Les interventions de personnalités publiques

 

Plusieurs personnalités, parmi lesquelles Bill Gates (fondateur de Microsoft), Stephen Hawking (astrophysicien théoricien et cosmologiste britannique décédé en 2018), Elon Musk (Pdg de Tesla), avaient exprimé leurs préoccupations par rapport aux progrès de l’intelligence artificielle, qu’ils jugent potentiellement dangereuse. (2015)

« Il ne faut pas être naïf face aux risques qu’encourent les humains face à la puissance de l’intelligence artificielle. Les machines vont finir par considérer les humains comme des êtres “lents et stupides” », avait avancé Elon Musk.

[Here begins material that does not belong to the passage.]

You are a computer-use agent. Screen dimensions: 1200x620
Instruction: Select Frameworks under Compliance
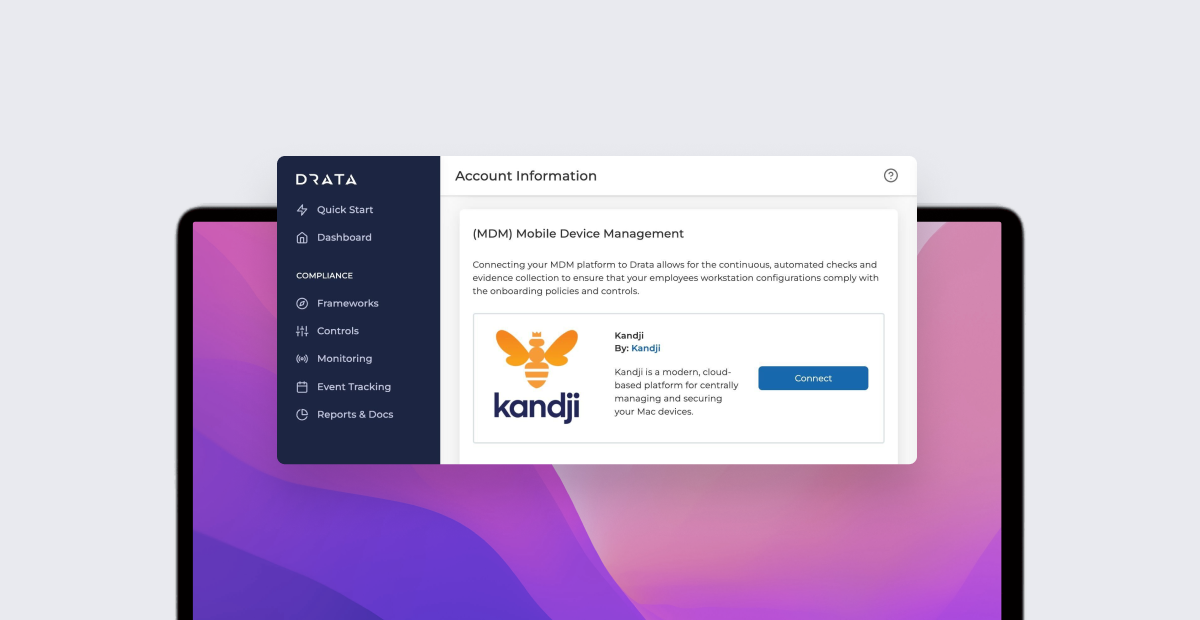[348, 303]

Avec son célèbre « On a eu les armes atomiques et l’énergie nucléaire, et jusqu’ici tout va bien », Bill Gates accentue le risque que « l’intelligence artificielle nous échappe des mains en nous menant tout simplement à l’extinction de l’espèce humaine, si l’on ne la manipule pas avec extrême précaution. »

« Les formes primitives d’intelligence artificielle que nous avons déjà se sont montrées très utiles. Mais je pense que le développement d’une intelligence artificielle complète pourrait mettre fin à l’humanité », avait affirmé Stephen Hawking lors d’un entretien à la BBC en 2014. 

 

(1) A l’opposé américain des GAFAM (Google, Amazon, Facebook, Apple, Microsoft) se situe le chinois BATX (Baidu, Alibaba, Tencent et Xiaomi).

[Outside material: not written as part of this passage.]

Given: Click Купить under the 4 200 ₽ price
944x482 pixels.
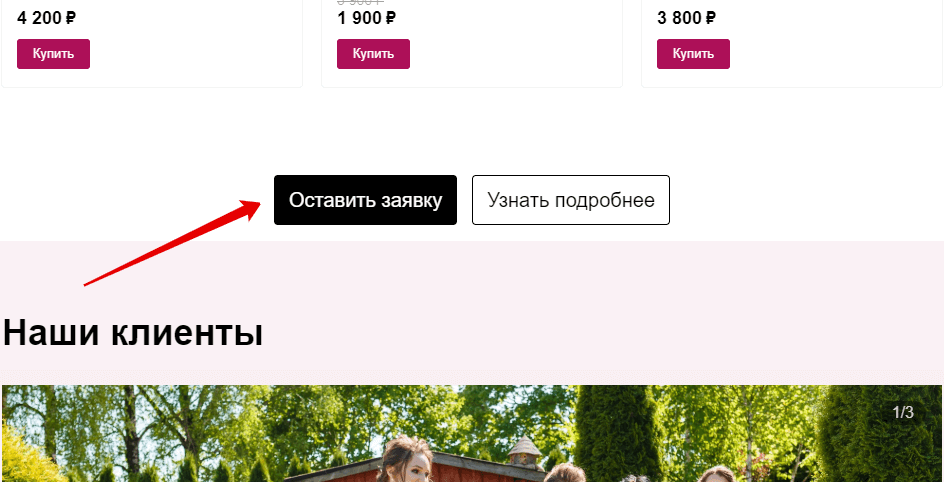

(2) Cybernétique : étude des « communications et de leurs régulations dans les systèmes naturels et artificiels ».

(3) Réseaux neuronaux formels : machines cherchant à imiter le fonctionnement du cerveau.

L’IA et ses technologies

L’Intelligence Artificielle, technologie principalement logicielle,  peut prendre des jugements et des décisions – dans une certaine mesure – similaires aux  humains grâce à ses différentes composantes.

 

Le machine learning (apprentissage automatique) est un sous-domaine de l’IA. Le principe est un système capable d’apprendre, à partir d’exemples, à résoudre un problème (contrairement à la programmation qui ne fait qu’exécuter). En d’autres termes, il est auto-apprenant en créant des algorithmes à partir de ses données et porter ainsi des jugements et prendre ses propres décisions. C’est grâce à cette technologie que l’IA étend ses capacités et accroit ses performances.

 

Le deep learning (apprentissage en profondeur) est un sous-domaine du machine learning. Il s’appuie sur un réseau de dizaines voire de centaines de « couches » de neurones artificiels s’inspirant du cerveau humain. 

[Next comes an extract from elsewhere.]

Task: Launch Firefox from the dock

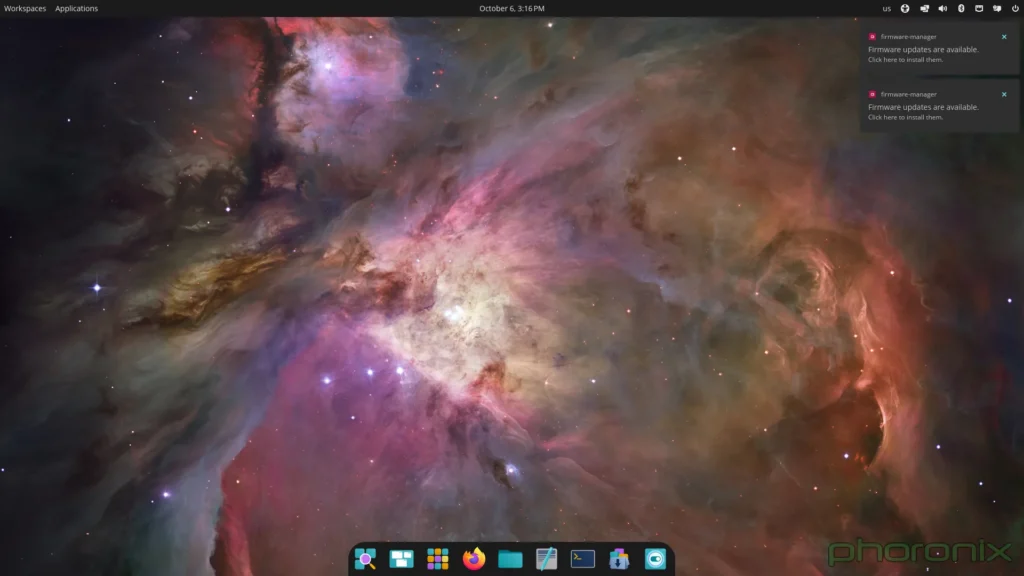Action: tap(474, 559)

Chaque couche reçoit et interprète les informations de la couche précédente. Plus on augmente le nombre de couches, plus les réseaux de neurones apprennent des choses compliquées, abstraites. Mais à l’heure actuelle, la mise au point de ces mécanismes d’apprentissage pour être efficace pour chacune des couches intermédiaires est extrêmement complexe. Selon certains  scientifiques, le deep learning va se généraliser dans la prochaine décennie dans toute l’électronique de décision, comme les voitures (autonomes) ou les avions.

 

La data science (science des données) est une méthode de tri et d’analyse de données de masse et de sources plus ou moins complexes ou disjointes de données, afin d’en extraire des informations utiles ou potentiellement utiles.